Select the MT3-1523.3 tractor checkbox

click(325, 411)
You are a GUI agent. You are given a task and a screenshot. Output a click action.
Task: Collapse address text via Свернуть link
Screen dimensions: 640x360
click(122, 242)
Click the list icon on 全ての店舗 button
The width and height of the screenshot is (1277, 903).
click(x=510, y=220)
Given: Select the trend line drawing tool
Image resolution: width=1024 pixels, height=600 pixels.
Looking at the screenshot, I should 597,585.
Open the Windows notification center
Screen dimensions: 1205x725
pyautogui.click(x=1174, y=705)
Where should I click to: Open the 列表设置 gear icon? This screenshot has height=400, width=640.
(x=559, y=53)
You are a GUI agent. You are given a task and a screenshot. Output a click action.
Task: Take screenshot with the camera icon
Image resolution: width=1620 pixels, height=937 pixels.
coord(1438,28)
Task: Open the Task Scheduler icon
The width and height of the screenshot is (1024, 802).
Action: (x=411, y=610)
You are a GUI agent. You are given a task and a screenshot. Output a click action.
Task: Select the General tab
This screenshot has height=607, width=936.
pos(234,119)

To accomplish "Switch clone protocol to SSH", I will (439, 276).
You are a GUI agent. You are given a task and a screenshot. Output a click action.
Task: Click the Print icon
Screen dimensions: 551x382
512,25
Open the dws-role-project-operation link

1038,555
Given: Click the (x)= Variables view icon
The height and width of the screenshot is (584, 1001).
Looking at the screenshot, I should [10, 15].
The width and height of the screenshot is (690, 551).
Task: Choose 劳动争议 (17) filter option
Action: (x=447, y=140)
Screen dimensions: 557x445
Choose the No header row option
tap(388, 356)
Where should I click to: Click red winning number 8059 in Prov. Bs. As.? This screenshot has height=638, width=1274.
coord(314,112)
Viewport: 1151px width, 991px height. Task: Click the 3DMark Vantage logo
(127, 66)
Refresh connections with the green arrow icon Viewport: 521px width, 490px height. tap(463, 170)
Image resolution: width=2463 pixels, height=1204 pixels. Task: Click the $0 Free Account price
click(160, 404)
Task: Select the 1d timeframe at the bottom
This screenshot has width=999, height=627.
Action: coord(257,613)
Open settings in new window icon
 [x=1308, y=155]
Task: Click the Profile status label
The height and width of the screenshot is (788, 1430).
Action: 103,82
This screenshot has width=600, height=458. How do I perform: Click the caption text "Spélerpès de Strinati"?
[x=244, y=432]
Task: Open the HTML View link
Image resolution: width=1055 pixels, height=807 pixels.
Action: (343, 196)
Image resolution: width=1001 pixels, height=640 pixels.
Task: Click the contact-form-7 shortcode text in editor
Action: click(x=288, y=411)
------------------------------------------------
**EXERCISE:**
Above are some records; copy exactly the lines from the one with "Screen dimensions: 640x360" through the one with "Task: Take screenshot with the camera icon", both included, and no others.

**ANSWER BOX:**
Screen dimensions: 640x360
click(122, 242)
Click the list icon on 全ての店舗 button
The width and height of the screenshot is (1277, 903).
click(x=510, y=220)
Given: Select the trend line drawing tool
Image resolution: width=1024 pixels, height=600 pixels.
Looking at the screenshot, I should 597,585.
Open the Windows notification center
Screen dimensions: 1205x725
pyautogui.click(x=1174, y=705)
Where should I click to: Open the 列表设置 gear icon? This screenshot has height=400, width=640.
(x=559, y=53)
You are a GUI agent. You are given a task and a screenshot. Output a click action.
Task: Take screenshot with the camera icon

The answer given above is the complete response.